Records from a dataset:
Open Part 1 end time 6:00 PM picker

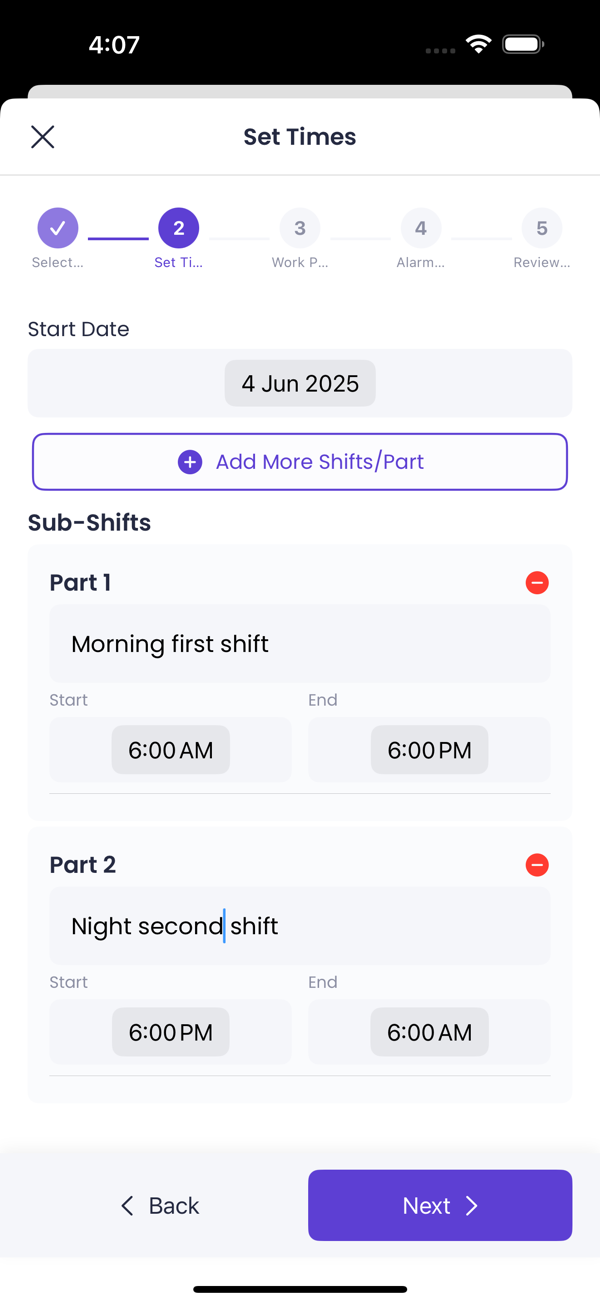[x=430, y=750]
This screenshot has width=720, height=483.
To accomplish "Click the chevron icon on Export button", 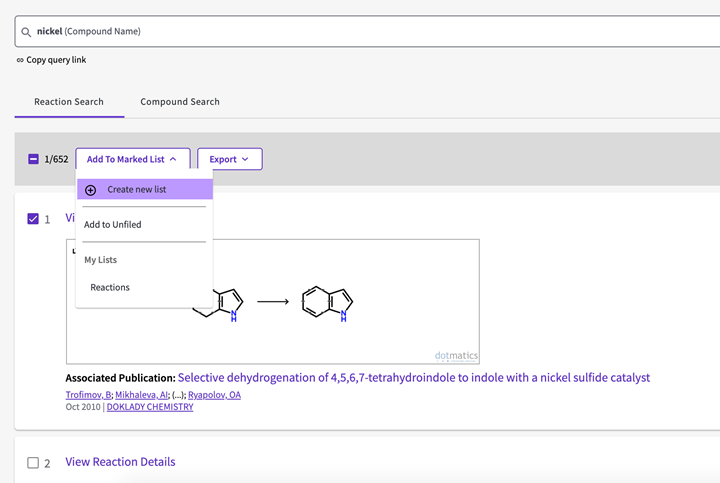I will coord(245,159).
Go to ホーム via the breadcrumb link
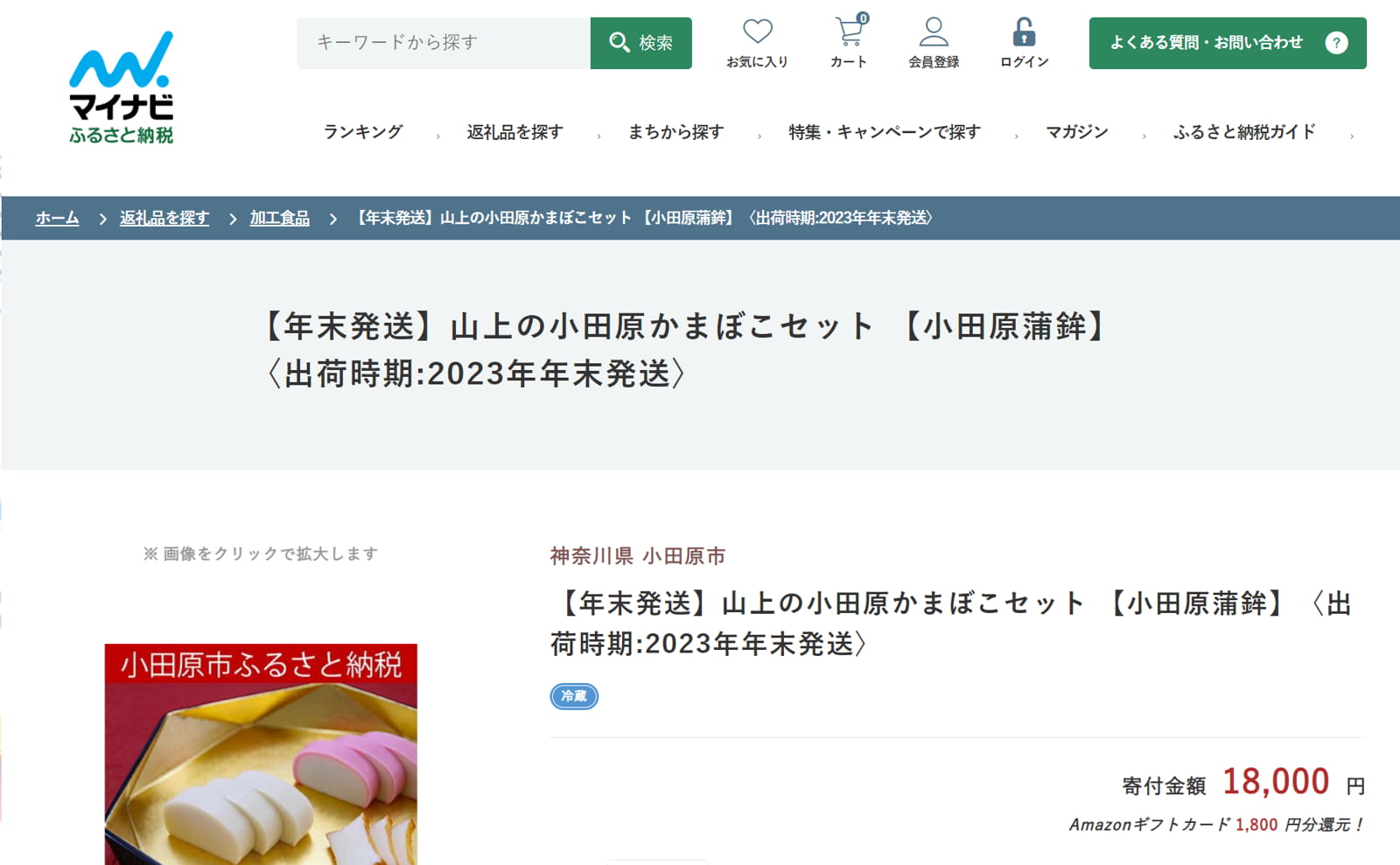The image size is (1400, 865). coord(55,219)
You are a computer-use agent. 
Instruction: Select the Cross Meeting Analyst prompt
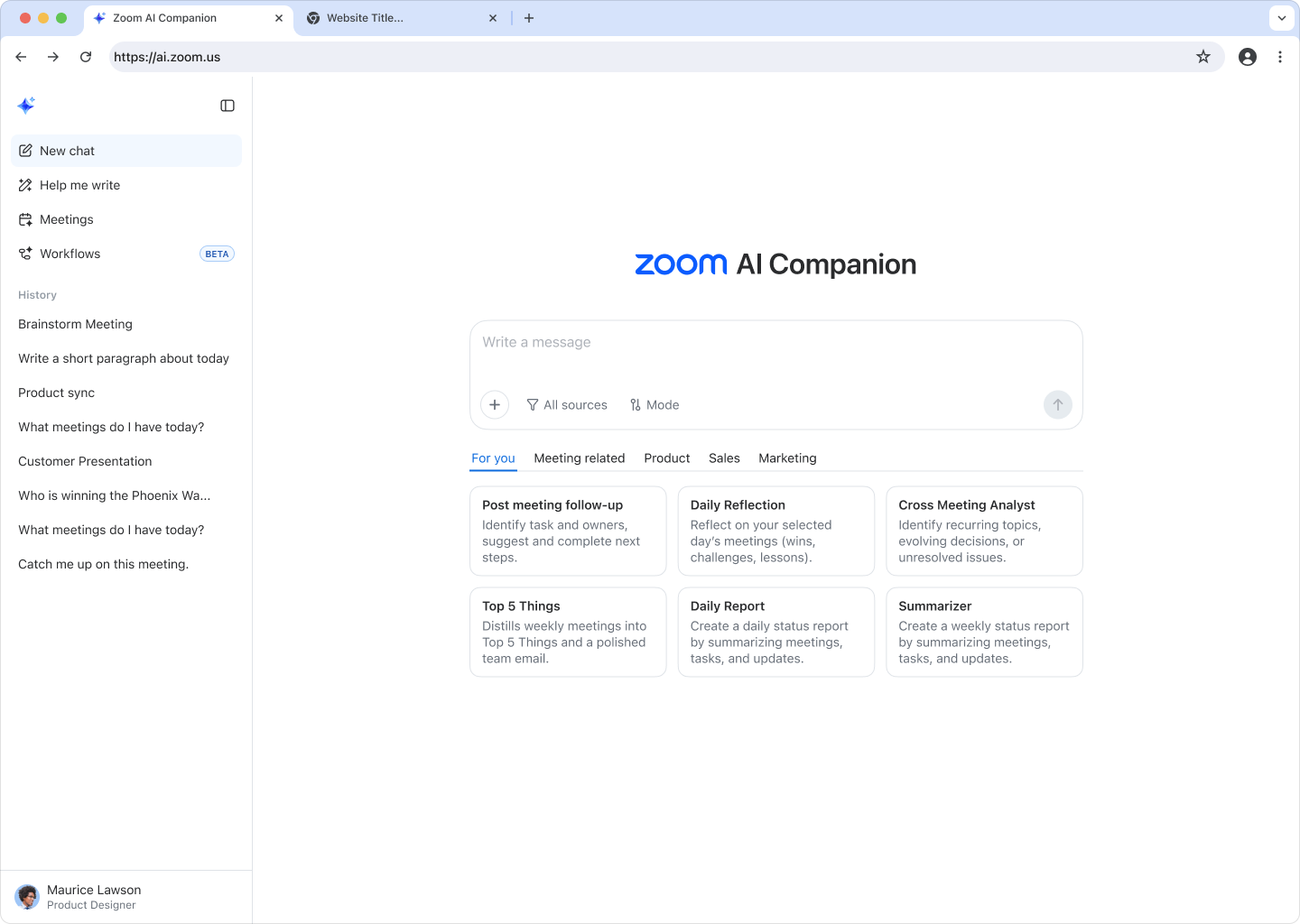(984, 531)
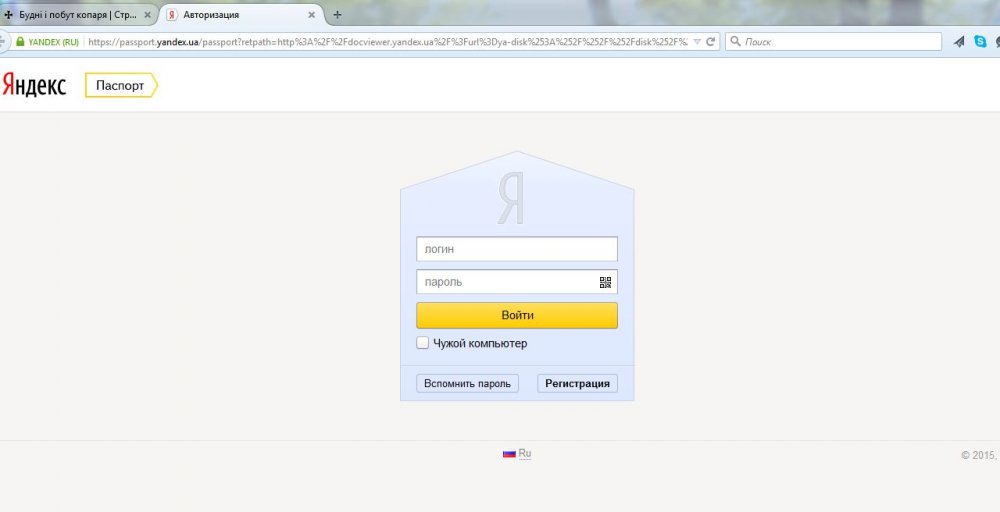
Task: Open the Ru language selector
Action: [524, 453]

## Your instructions
Starting with the line with "Go to ホーム via the breadcrumb link" and continuing through the last line of the records, substitute "navigation link" for "breadcrumb link" and give those lines again with everything else unchanged, leaving out the pictures.

## Task solution
Go to ホーム via the navigation link
The image size is (1400, 865). coord(55,219)
You are a computer-use agent. 
Instruction: Select the Cross Meeting Analyst prompt
(984, 531)
Task: Open the Ru language selector
Action: [524, 453]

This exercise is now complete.